III - DA NECESSIDADE DE ABSOLVIÇÃO DIANTE DA AUSÊNCIA DE PROVAS
9. Os indícios ou a alta probabilidade não se prestam jamais para um decreto
condenatório. Isso se deve à conquista do princípio da presunção da inocência,
presente em todas as legislações modernas e humanas. A jurisprudência tem sido
firme nesse aspecto, valendo a colação de determinados precedentes. Com efeito,
temos os seguintes julgados:
"PROVA - Insuficiência - Meros indícios que não bastam para a condenação
criminal - Autoria que deve ser concludente e extreme de dúvida - Absolvição
decretada.
Ementa oficial: Em matéria de condenação criminal, não bastam meros indícios.
A prova da autoria deve ser concludente e extreme de dúvida, pois só a certeza
autoriza a condenação no juízo criminal. Não havendo provas suficientes, a
absolvição do réu deve prevalecer."
(TJMT - 2ª C.Crim. - Ap. Crim. Nº 1436/92 - Rel. Des. Paulo Inácio Dias Lessa
- RT 708/339)
"PROVA - Insuficiência para a condenação - Dúvida quanto à materialidade e
autoria do delito - Condenação que não pode se estear apenas na alta
probabilidade desta ou daquela ou na íntima convicção do julgador, pena de se
transformar o princípio do livre convencimento em arbítrio - Aplicação do
princípio in dubio pro reo e do art. 386, VI, do CPP - Absolvição decretada.
Ementa oficial: No processo criminal, máxime para condenar, tudo deve ser
claro como a luz, certo como a evidência, positivo como qualquer expressão
algébrica. Condenação exige certeza absoluta, fundada em dados objetivos
indiscutíveis, de caráter geral, que evidenciem o delito e a autoria, não
bastando a alta probabilidade desta ou daquele. E não pode, portanto, ser a alta
probabilidade desta ou daquele. E não pode, portanto, ser a certeza subjetiva,
formada na consciência do julgador, sob a pena de se transformar o princípio do
livre convencimento em arbítrio."
(TJSP - 3ª C.Crim. - Ap. 47.335-3 - Rel. Des. Silva Leme - RT 619/267)
Com notável discernimento Camargo Aranha discorre sobre a certeza como
elemento imprescindível para condenação:
"A sentença condenatória criminal somente pode vir fundada a uma certeza
incontestável. Até mesmo a alta probabilidade servirá como fundamento
absolutório, pois teríamos tão só um Juízo de incerteza que nada mais representa
que não a dúvida quanto a realidade."
(Autor cit. Da Prova no Processo Penal, 2ª ed., Saraiva, 1987 - citado no
acórdão proferido nos autos da Ap. Crim. nº 1436/92, do TJMT, in RT 708/339)

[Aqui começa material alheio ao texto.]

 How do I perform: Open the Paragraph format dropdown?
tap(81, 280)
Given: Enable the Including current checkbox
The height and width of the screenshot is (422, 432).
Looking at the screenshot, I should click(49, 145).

Portanto, os indícios existentes no inquérito mostravam-se suficientes apenas
para o desencadeamento da ação penal, não para um decreto condenatório.
Impõe-se assim a absolvição do acusado, por insuficiência de provas em
relação à autoria, aplicando-se a regra do in dubio pro reo.
IV - ÔNUS DA PROVA
10. Nunca é demais repetir e frisar - nenhuma prova consistente existe contra
o ora acusado, que absolutamente não participou de qualquer crime.

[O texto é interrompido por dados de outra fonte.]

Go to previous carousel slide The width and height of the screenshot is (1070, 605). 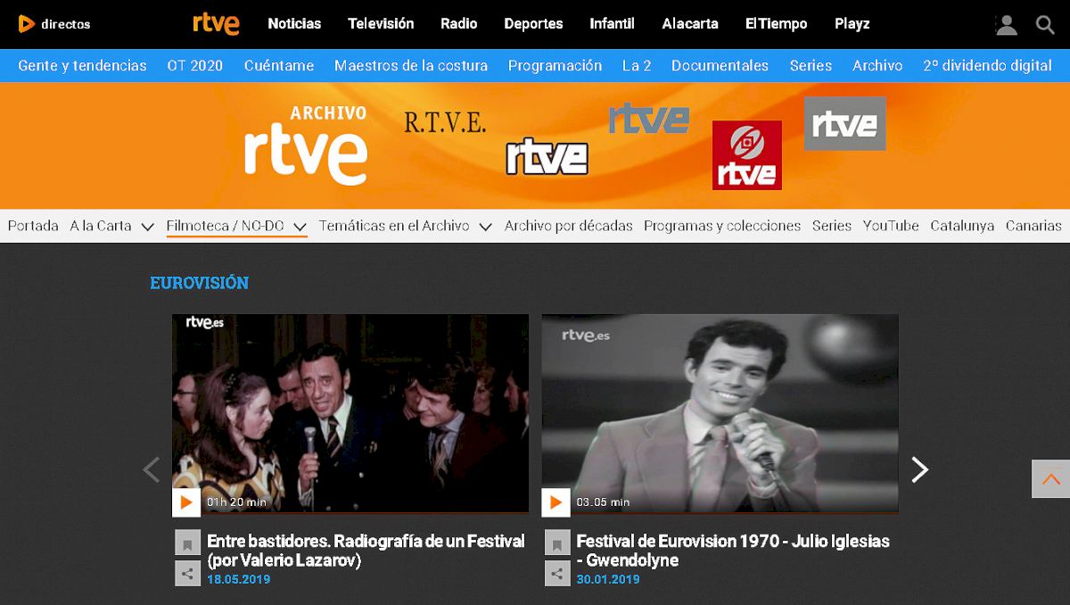pos(152,469)
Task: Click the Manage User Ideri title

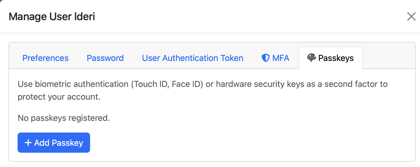Action: [52, 16]
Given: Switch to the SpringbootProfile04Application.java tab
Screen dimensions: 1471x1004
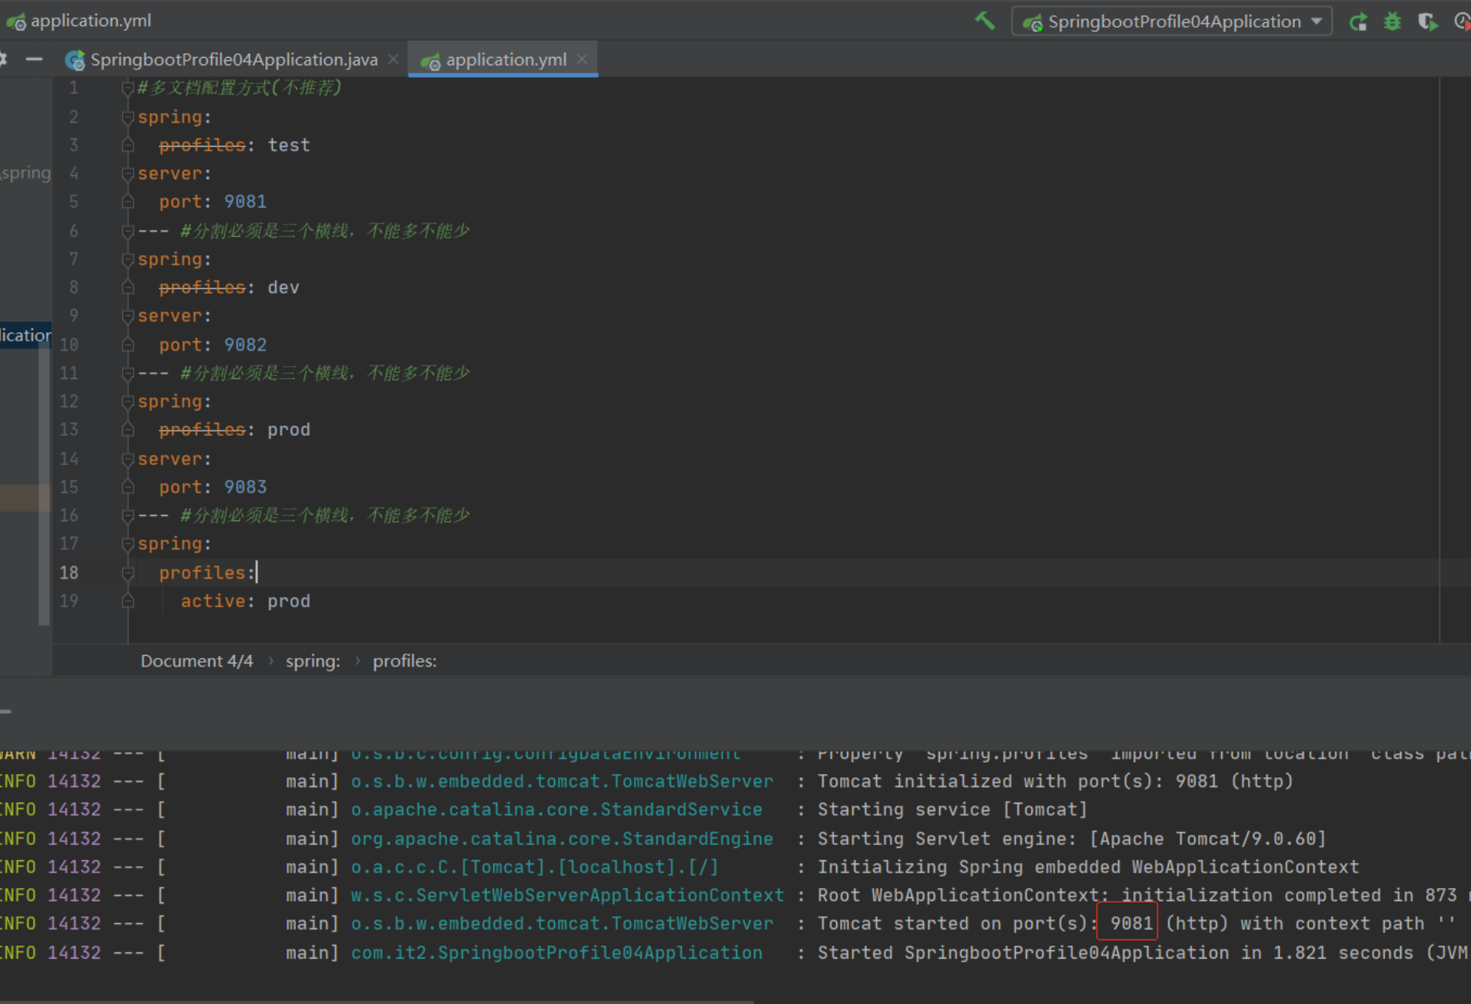Looking at the screenshot, I should pos(233,60).
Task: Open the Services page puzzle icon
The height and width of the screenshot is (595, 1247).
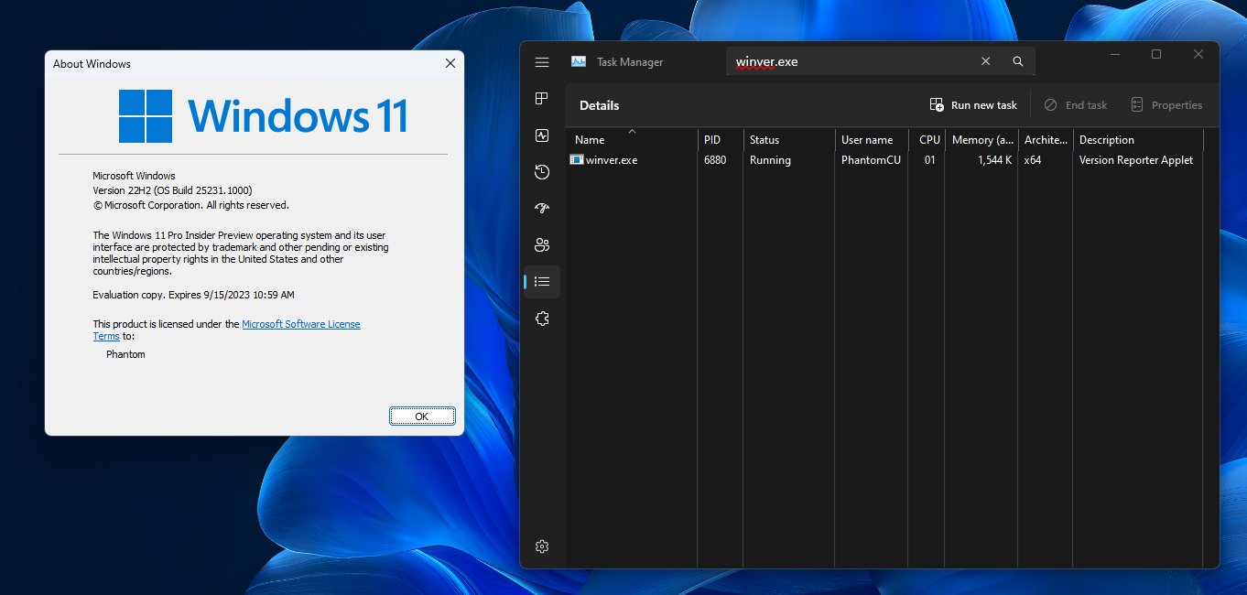Action: coord(542,319)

Não há prova capaz de auferir um grau mínimo de participação do acusado, em
qualquer conduta delituosa. Conforme dispõe o art. 156 do Código de Processo
Penal, incube o autor (no caso o representante do Ministério Público) o ônus de
provar suas alegações. Assim, caberia à Promotoria de Justiça demonstrar a
procedência e veracidade dos fatos articulados na inicial. Nesse sentido deveria
ter buscado reais provas contra o acusado, já que suas testemunhas foram ouvidas
na qualidade de informantes.
Discorrendo passagem memorável sobre o ônus da prova, Carnelutti ensina:
"Cabe provar a quem tem interesse de afirmar; portanto; a quem apresenta uma
pretensão cumpre provar-lhe os fatos constitutivos e a quem fornece a exceção
cumpre provar os fatos extintivos ou as condições impeditivas ou modificativas."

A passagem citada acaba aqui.